A humanoid robot built by a Beijing robotics startup can now play a sustained game of tennis against a human — and the trick isn't better hardware, it's how you teach it.

Researchers from Tsinghua University, Peking University, Galbot, and Shanghai AI Laboratory published a preprint on arXiv on March 13 describing LATENT, a system that learns athletic skills from imperfect human motion capture data rather than requiring precise kinematic records or hours of court-side filming. The approach: capture five hours of primitive tennis movements from five amateur players in a space roughly the size of a bedroom, let a reinforcement learning policy experiment at speed in simulation, and deploy the resulting skill set on a Unitree G1 humanoid robot. The result, per the researchers: around 90 percent forehand accuracy and 78 percent backhand accuracy in real-world play, with the robot able to sustain multi-shot rallies with human opponents.

The data efficiency is the headline. Earlier approaches to robotic tennis required motion capture across full court dimensions or relied on AI systems like Nvidia's Vid2Player3D to extract technique from multi-camera TV footage — what the LATENT paper calls a pipeline requiring substantial expertise and engineering effort. LATENT compresses the problem: give the robot the building blocks of tennis motion (forehands, backhands, shuffle steps, crossover steps) and let a high-level policy figure out how to deploy them against an incoming ball. The policy operates in a latent action space — it doesn't directly command motor torques, it selects and adjusts from a learned repertoire of human-like motions. Two novel designs in that latent space allow the policy to correct and compose imperfect primitives in real time.

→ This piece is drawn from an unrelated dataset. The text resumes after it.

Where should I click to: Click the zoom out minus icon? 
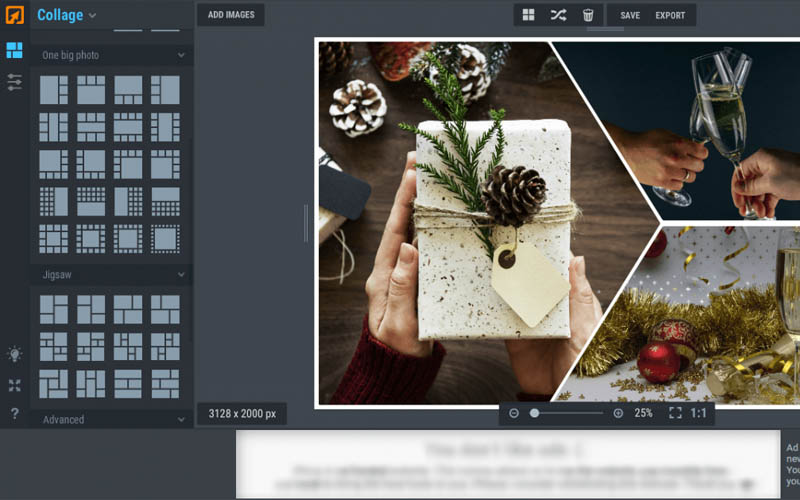514,413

The Unitree G1, Galbot's 26-joint, open-source humanoid platform, ran the resulting policy in the real world. In simulation, LATENT achieved 96.5 percent accuracy; in testing against live humans, the numbers dropped but held — roughly 90 percent forehand, 78 percent backhand. Galbot posted video of the system in action on March 16, showing sustained rallies with natural whole-body motion and what the team describes as millisecond-order reaction times.

The preprint has not yet been peer reviewed — a caveat worth naming before the demo video racks up views. The gap between controlled demo and chaotic real-court conditions (wind, lighting variance, ball spin) remains untested. And five amateur players, even if they provided enough variety to generalize, is not a large training set.

But the approach could transfer. The LATENT team writes that the framework generalizes to other athletic skills beyond tennis — football and badminton get mentions in the paper. Galbot, which has raised roughly $150 million in funding and counts NVIDIA's Jetson Thor platform as a hardware partner, has open-sourced the code on GitHub. If the method holds across sports and labs, it could lower the data barrier for teaching humanoid robots dynamic physical skills that have historically required either exhaustive motion capture or elaborate simulation pipelines.

For context: UBTech's Walker S2 robot demonstrated tennis capability in January 2026, but with a more constrained rally setup. The LATENT result is qualitatively different — multi-shot, open-ended rallies rather than scripted exchanges — and the path to getting there used less data. Whether that translates to a robot that could hold its own on a real court, let alone against a player with any actual skill, is a question for the next round of experiments.